He can't eat much on the days he is Poirot "because that padding is not the most comfortable, especially in the summer", so he has a bowl of fruit and heads into makeup. "And then as I'm being made up I'm thinking about the day," he says. "And I'm watching, very closely, the face change. And it does change, very subtly. My makeup artist and I work very closely together, so every detail is done and the hair is all put back. And then the touchstone, absolutely the pivotal point - the moustache - goes on. And as soon as my lip feels that moustache, two things happen - first of all, I know he's there, but it also gives my top lip a very, very slight restraint. So I can't smile like that," he grins broadly, "I can only smile like that," he gives a tight half-smile. "And 20 years of that, I don't know what it is, but psychologically it enables me to come back to him. And from then on, until lunch, I'm him. Soon as the moustache comes off, it's OK, I'm fine."
There have been other detectives in Suchet's life: "A very, very tough policeman in [the BBC's] NCS Manhunt," he remembers quite fondly. "I was the head of plain-clothes police. Very rough, tough. I love those characters. Nothing like Poirot." And much earlier, there was Inspector Japp in the Poirot mystery Thirteen at Dinner, when Ustinov was still in the lead role. "It was the worst performance I've ever given on film," Suchet says firmly. "I really didn't know what to do as the character. And I said to Ustinov, 'Peter I don't know what to do with Inspector Japp.' And he said, 'Well, play a policeman!' And I didn't know how to play a policeman." He read the book over and over, and found no inspiration. "And in the end I ate in every scene and put on a cockney accent.
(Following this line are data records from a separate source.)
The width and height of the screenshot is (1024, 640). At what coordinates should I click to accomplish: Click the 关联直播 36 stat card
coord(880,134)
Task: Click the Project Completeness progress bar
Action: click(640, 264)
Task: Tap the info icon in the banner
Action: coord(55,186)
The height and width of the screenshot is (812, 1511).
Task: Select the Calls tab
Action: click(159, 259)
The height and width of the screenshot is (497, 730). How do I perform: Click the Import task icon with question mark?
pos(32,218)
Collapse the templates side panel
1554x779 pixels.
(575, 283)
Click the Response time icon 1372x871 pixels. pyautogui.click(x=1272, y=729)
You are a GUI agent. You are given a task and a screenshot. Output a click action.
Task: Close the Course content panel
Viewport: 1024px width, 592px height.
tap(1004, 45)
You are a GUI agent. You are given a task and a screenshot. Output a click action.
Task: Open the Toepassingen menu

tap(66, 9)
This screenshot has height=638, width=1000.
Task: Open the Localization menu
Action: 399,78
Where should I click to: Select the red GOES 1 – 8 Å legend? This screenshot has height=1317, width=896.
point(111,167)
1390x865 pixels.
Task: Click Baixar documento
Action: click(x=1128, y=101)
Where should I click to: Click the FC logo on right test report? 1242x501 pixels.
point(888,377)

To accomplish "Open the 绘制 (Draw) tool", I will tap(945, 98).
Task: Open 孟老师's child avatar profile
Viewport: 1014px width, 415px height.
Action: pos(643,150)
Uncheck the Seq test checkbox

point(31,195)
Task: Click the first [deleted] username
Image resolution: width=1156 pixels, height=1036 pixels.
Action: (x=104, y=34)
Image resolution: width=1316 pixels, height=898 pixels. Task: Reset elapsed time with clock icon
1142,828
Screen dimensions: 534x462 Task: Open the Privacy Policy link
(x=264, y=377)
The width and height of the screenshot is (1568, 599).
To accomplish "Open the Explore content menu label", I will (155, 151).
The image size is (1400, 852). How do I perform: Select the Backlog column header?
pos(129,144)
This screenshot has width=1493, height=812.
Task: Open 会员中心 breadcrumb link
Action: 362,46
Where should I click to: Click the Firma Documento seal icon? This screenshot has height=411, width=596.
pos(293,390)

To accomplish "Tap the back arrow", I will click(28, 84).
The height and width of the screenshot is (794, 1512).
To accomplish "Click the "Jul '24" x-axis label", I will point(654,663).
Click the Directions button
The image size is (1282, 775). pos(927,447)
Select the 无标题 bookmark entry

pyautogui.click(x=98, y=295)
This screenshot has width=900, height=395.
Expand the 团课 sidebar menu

And I was terrible. But thank God, because they were doing a series of films, and they were looking for a permanent Inspector Japp. And if I had done more as Japp I would never, ever have been offered Poirot later on."
It was unusual for Suchet to flounder in this way; his career has been built upon his - remarkable - ability to inhabit a character. "I'm really not interested in showing me, or playing me. My gift as an actor, given to me, is to be able to become other people."
At times this has required him to become contentious public figures, such as Robert Maxwell, or Sigmund Freud. But you sense he is drawn to the controversy, to the layers to get under. "Yes," he says, "it's getting behind the skin to justify any behaviour. When you're playing Maxwell, you can't play a bad man, you have to play a man that you believe; you have to be deeply, deeply convinced that he is right." Freud, he believes, was the biggest challenge of his career. "It was because of what I had to do to become him over six hours of television: the research, taking myself off to Vienna, studying with the Freudian analytical society and just getting into that whole area." But with any of his roles, getting behind the skin is a process that begins with fascination, with a delight for watching and listening. "I'm never bored, never ever bored," he says. "If I've got a day off I'll sit in a cafe and watch and observe. I'm a great observer."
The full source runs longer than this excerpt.